(Records contained in a dataset)
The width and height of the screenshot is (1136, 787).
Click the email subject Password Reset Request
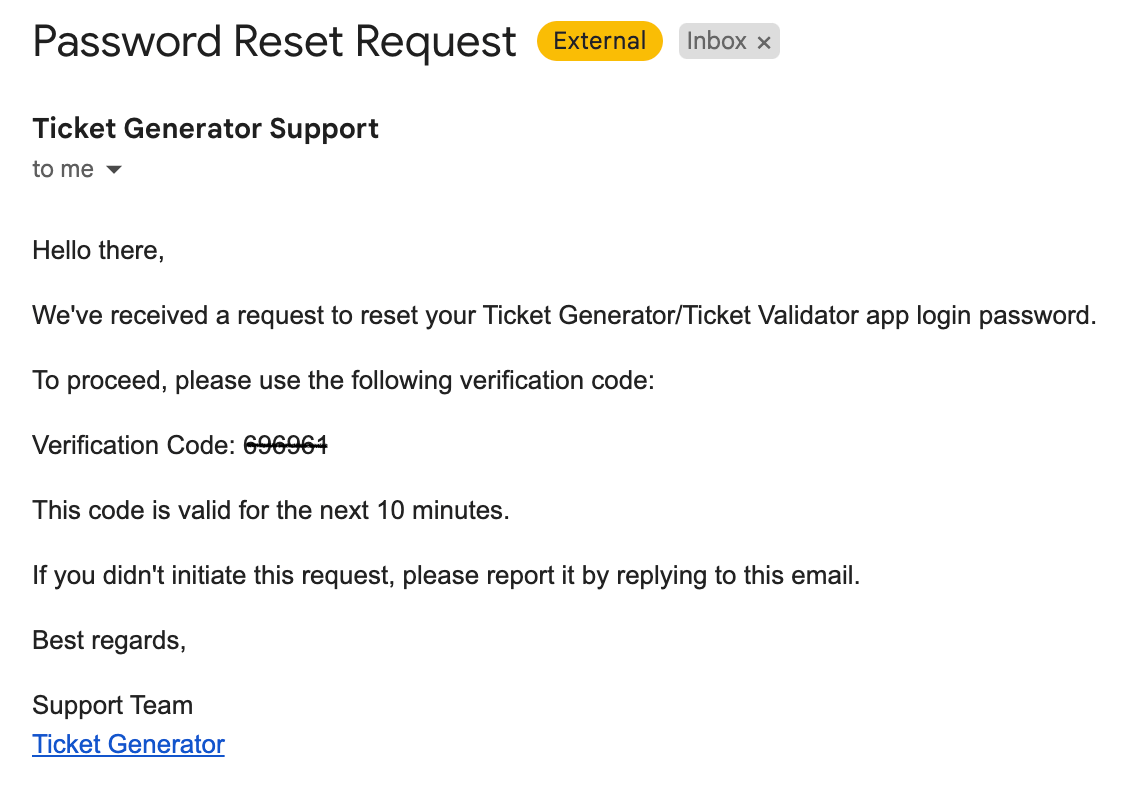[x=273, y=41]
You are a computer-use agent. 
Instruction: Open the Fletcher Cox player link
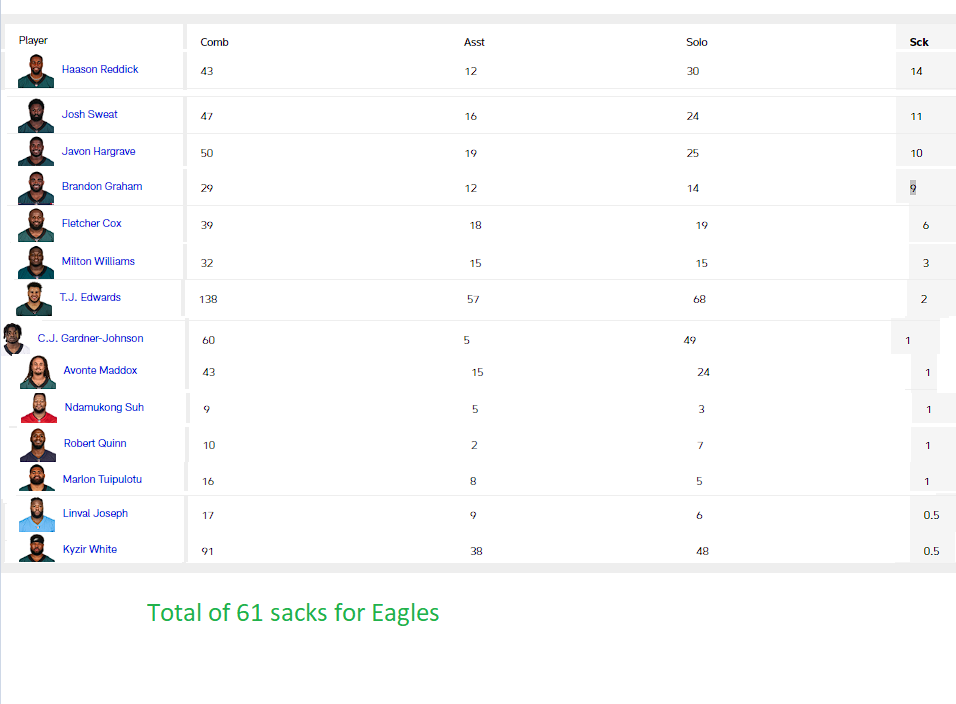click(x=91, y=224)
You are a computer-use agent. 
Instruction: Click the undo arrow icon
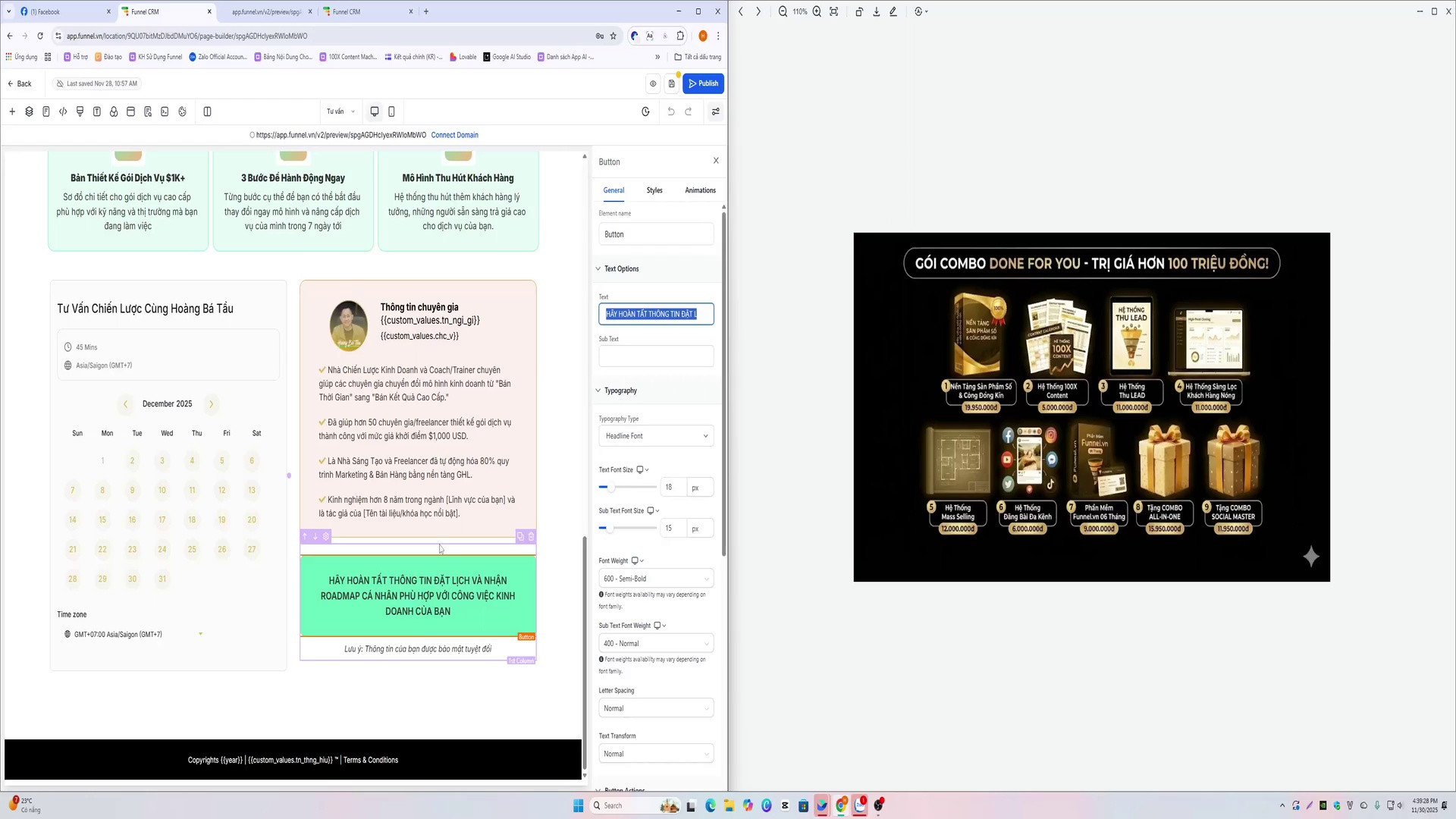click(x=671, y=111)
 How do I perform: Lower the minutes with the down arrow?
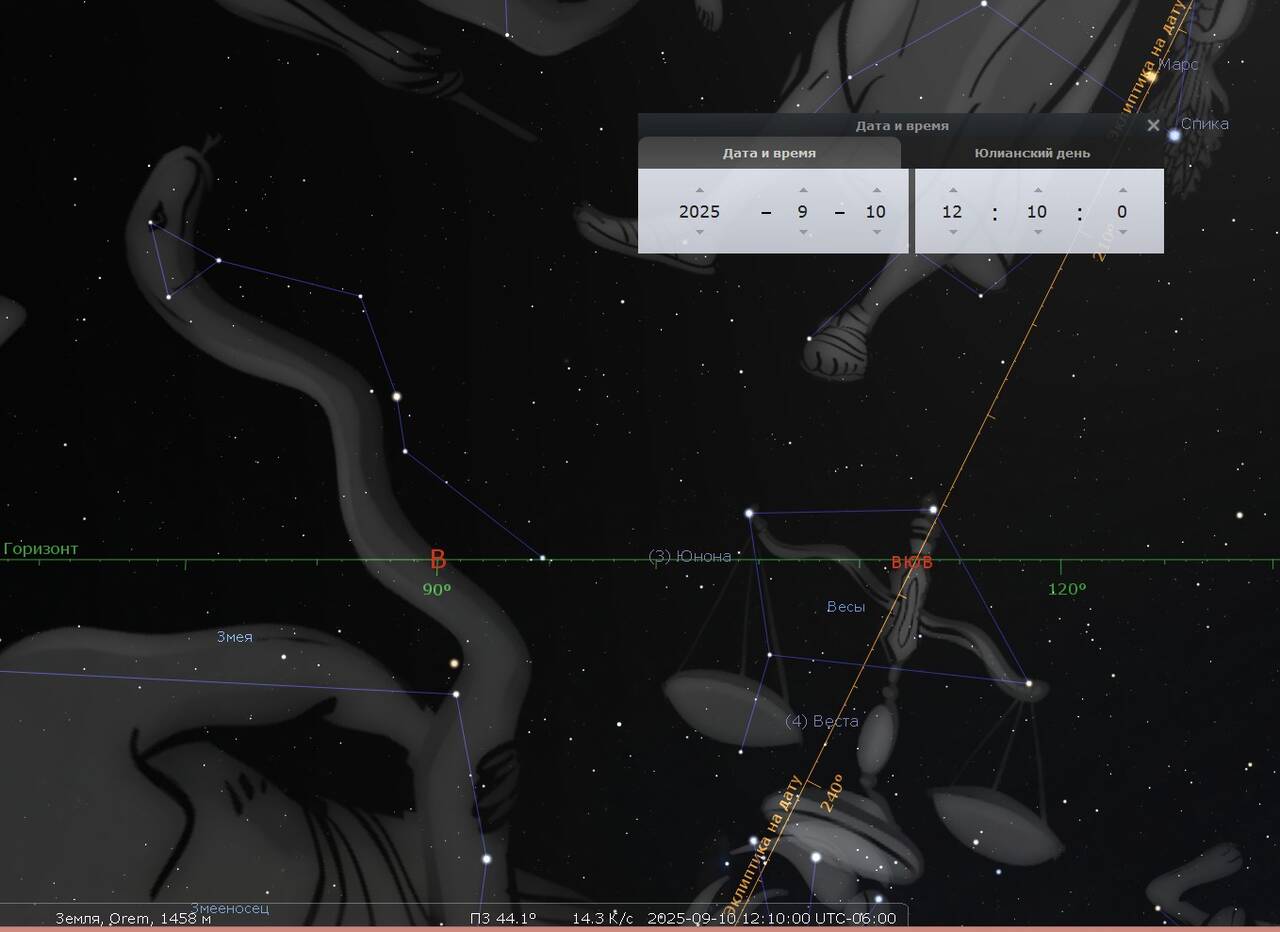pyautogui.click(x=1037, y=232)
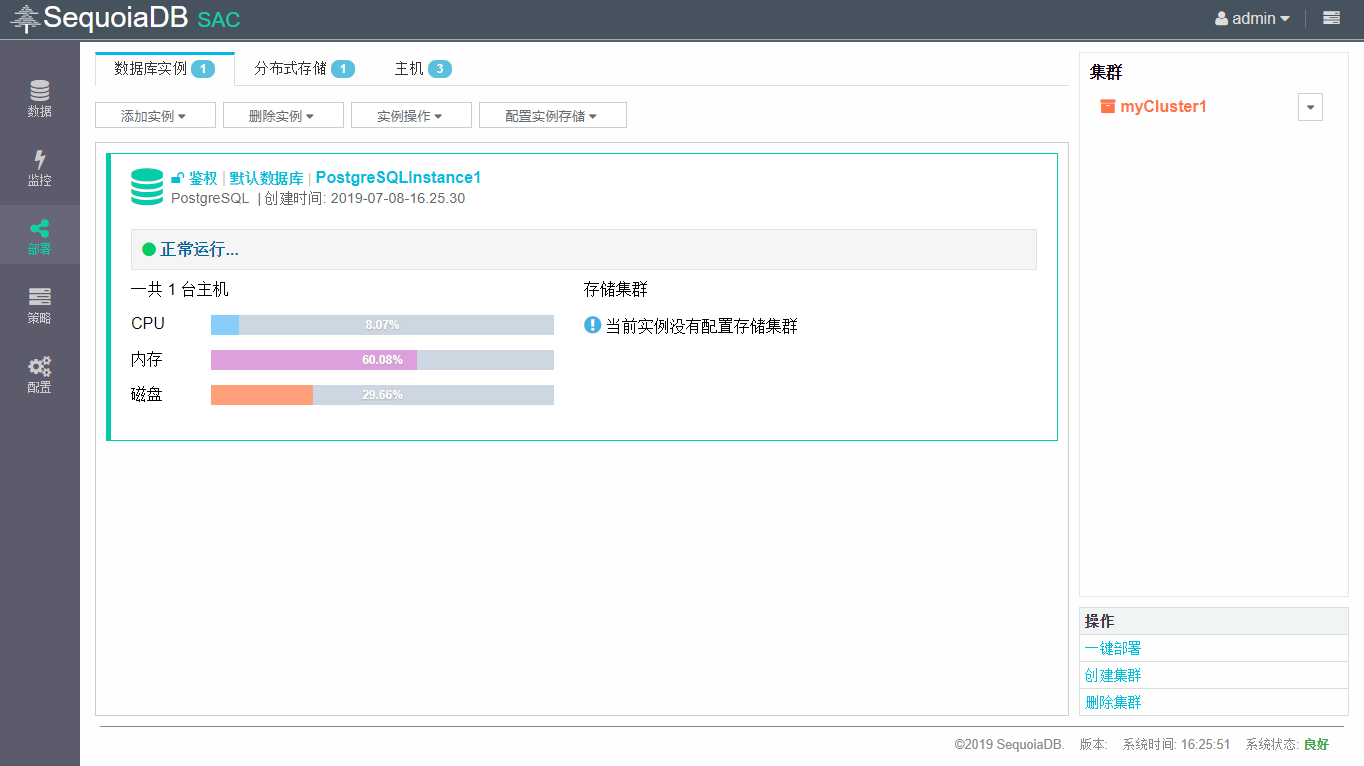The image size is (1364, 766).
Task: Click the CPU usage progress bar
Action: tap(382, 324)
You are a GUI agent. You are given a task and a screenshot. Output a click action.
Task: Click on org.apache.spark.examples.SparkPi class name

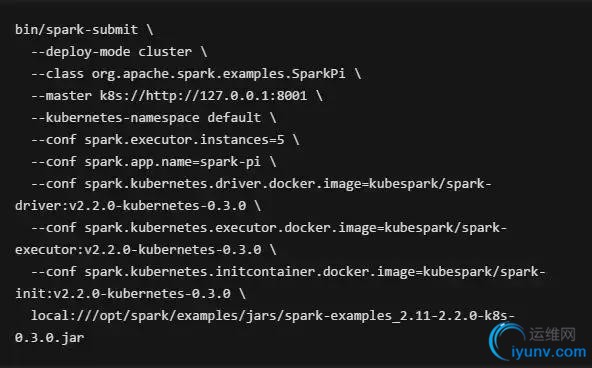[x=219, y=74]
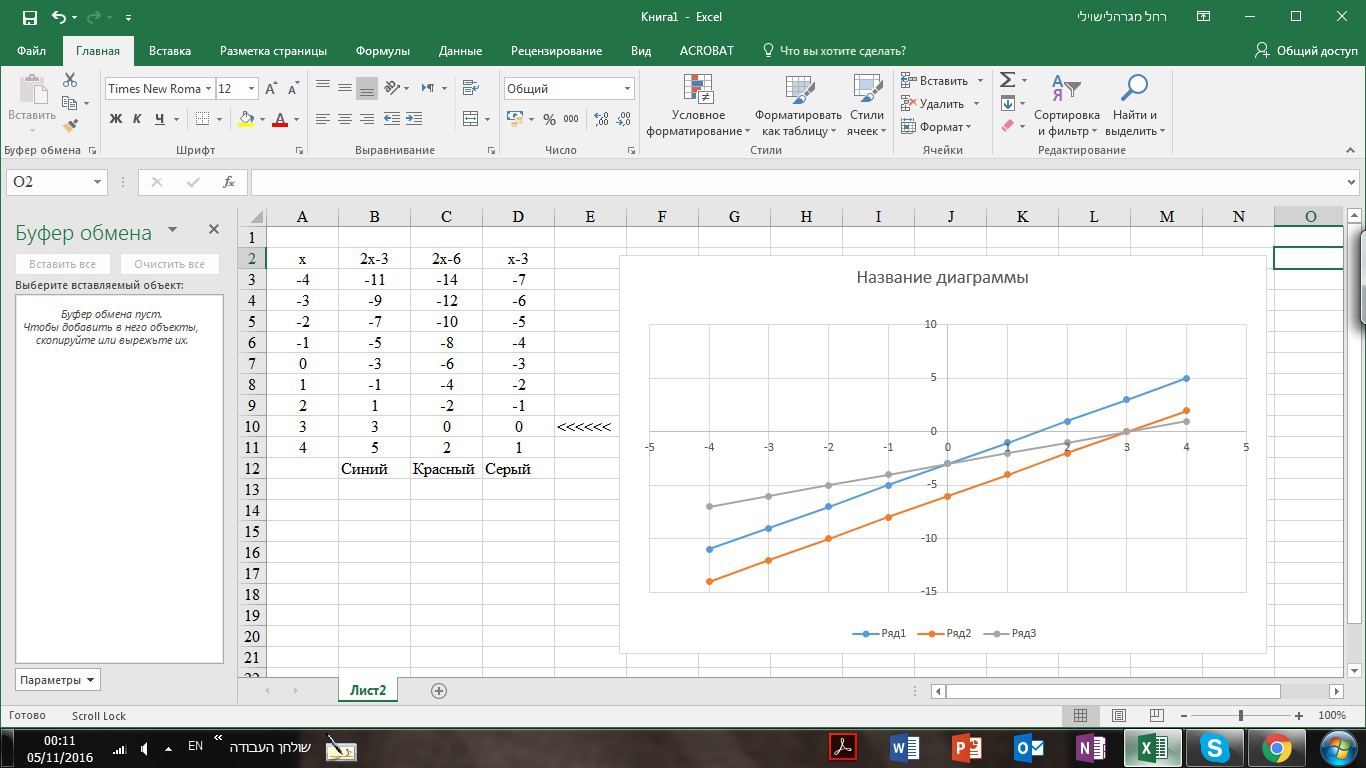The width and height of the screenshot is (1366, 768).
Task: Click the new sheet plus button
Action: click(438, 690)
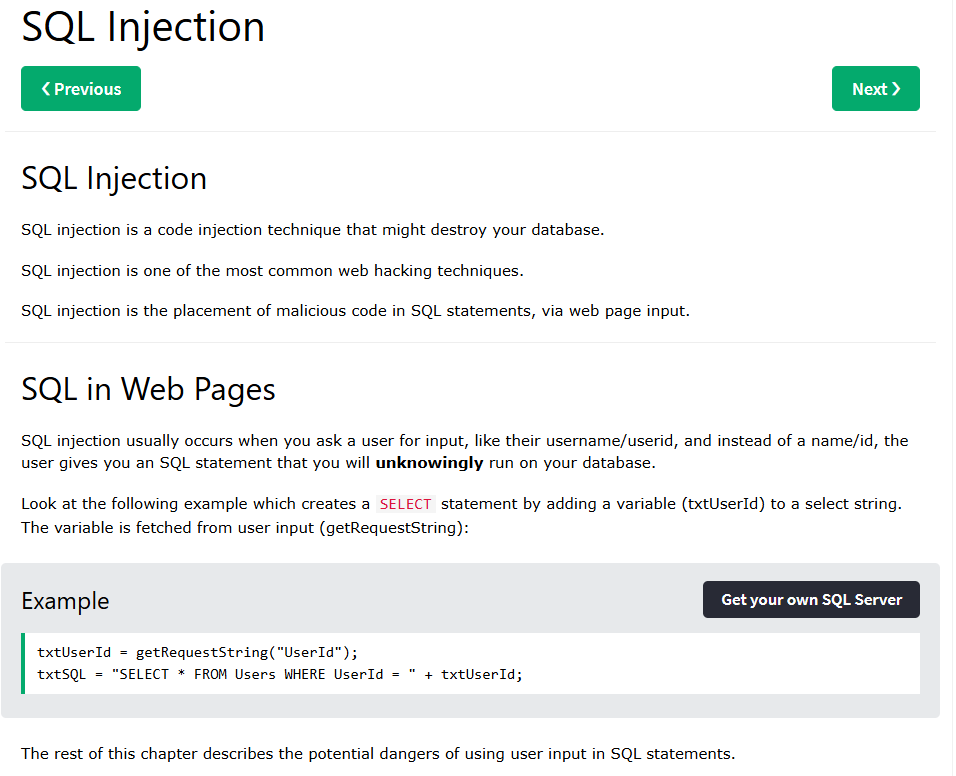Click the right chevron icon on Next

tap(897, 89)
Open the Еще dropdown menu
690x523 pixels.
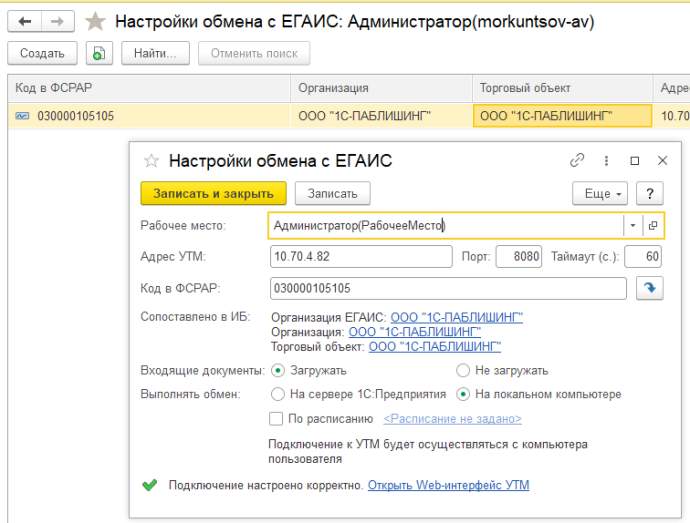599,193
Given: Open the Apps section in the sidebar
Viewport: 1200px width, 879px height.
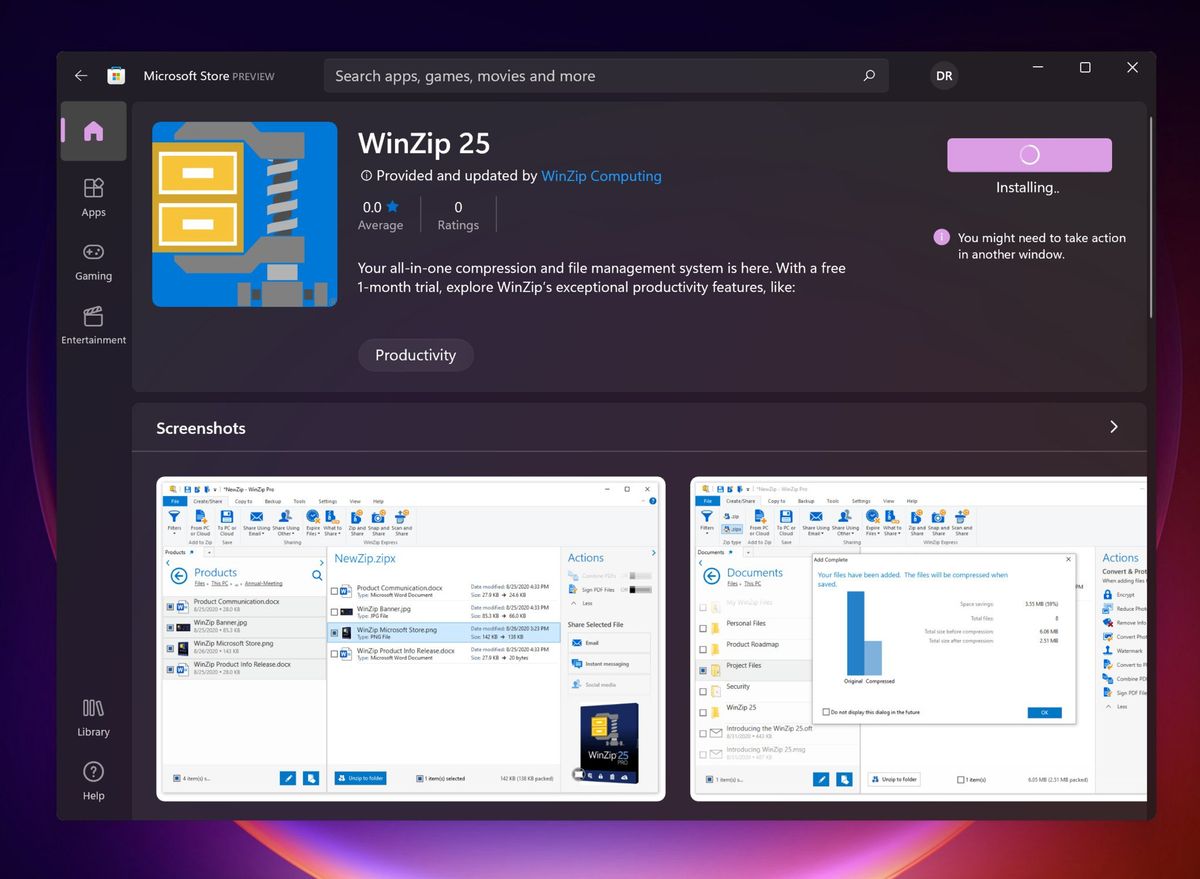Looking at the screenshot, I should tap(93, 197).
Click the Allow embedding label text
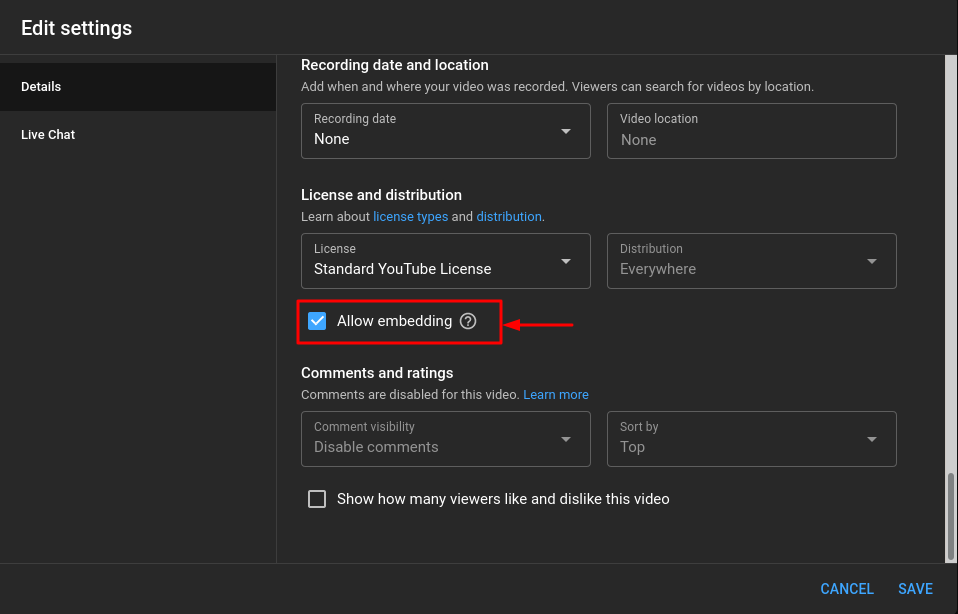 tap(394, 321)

> _Exercise brief_
The line with "You are a GUI" and each line after it, through the final line of the data, are to be duplicated exactly, with pictures left out and nothing more included.

> _Reply_
You are a GUI agent. You are given a task and a screenshot. Output a click action.
Task: Click on org.apache.spark.examples.SparkPi class name

[x=219, y=74]
The width and height of the screenshot is (1366, 768).
Task: Click the new sheet plus button
Action: click(438, 690)
Click the right chevron icon on Next

tap(897, 89)
Open the Еще dropdown menu
690x523 pixels.
599,193
Given: Open the Apps section in the sidebar
Viewport: 1200px width, 879px height.
Looking at the screenshot, I should tap(93, 197).
Click the Allow embedding label text
 tap(394, 321)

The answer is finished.